Senator Moynihan said:
“There are almost 400 homes in Oliver Bond. It is one the largest and oldest remaining flat complexes in the State, with over 1,200 people living and breathing in this community. This latest report from the Trinity College, working with a local community development project, shows how damaging poor housing conditions can be for the health outcomes of some of our most vulnerable and marginalised social housing tenants. The Government is trumpeting over shiny new developments and at the same time are presiding over existing dilapidated social housing in urgent need of regeneration.”

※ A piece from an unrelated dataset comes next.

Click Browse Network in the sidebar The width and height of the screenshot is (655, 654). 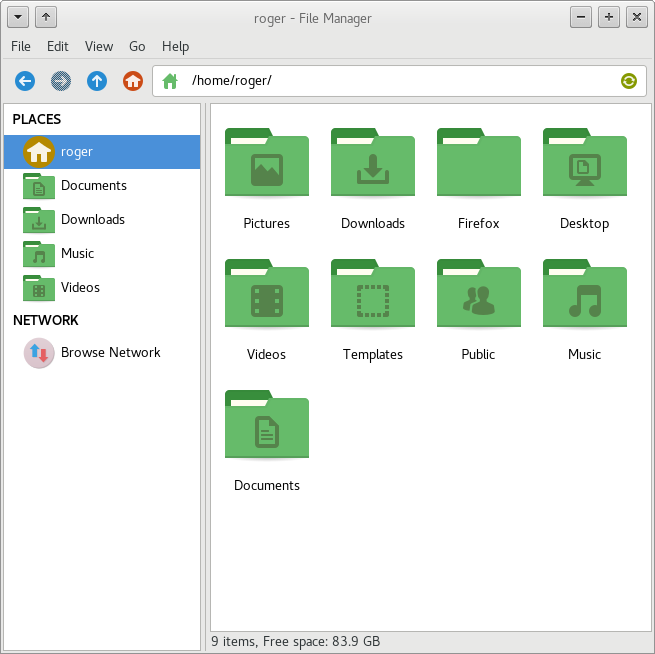click(110, 352)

Cllr. Moriarty, who sits on the Oliver Bond Regeneration Board, said:
“It is truly shocking and stark to see the findings of this study laid out. For years and years, the tenants of Oliver Bond have called on Dublin City Council to urgently address the damp, mould, condensation issues in their homes. We now have the medical evidence to demonstrate their homes—the place where they eat, sleep, live, bring up their children—are of such poor quality that they are contributing to worse health outcomes for them, compared to the surrounding Dublin 8 population.”

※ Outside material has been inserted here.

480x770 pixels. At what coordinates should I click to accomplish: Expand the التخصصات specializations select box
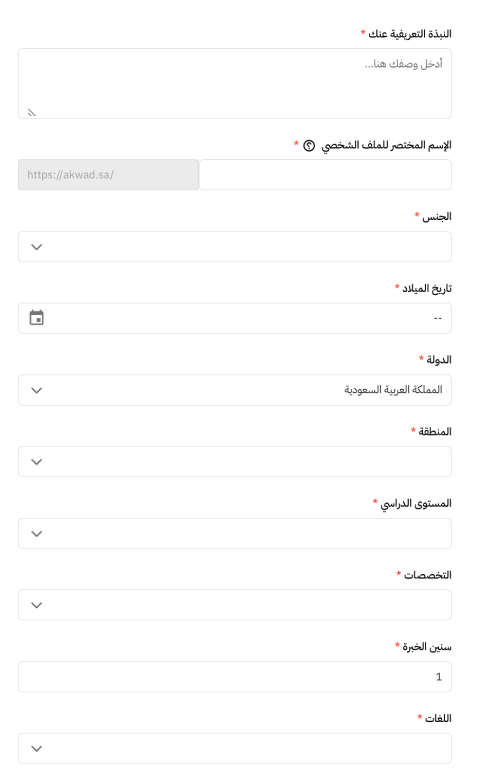235,605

“I have sat on the Oliver Bond Regeneration Forum since its establishment in October 2021. Since then, Phase 1 of the project, which would only upgrade 3 out of 14 blocks in the complex, hasn’t yet progress past Stage 1 of a 4-Stage approval process with the Department of Housing. While that process is going to take us well into the 2030s before the regeneration itself is completed, we cannot allow the residents to live in the current horrendous conditions in the meantime, which we now know, are leading to worse respiratory health outcomes. We also have to do everything in our power to speed up the elaborate regeneration process so that we can deliver regeneration schemes faster and more efficiently.
“The inertia I have seen in addressing this issue is unacceptable. Government urgently need to provide the funding and infrastructure to empower our local authorities to move quickly and regenerate existing social housing stock. Dragging their heels and passing the book between departments and authorities has serious consequences and real people and their health are the collateral damage.”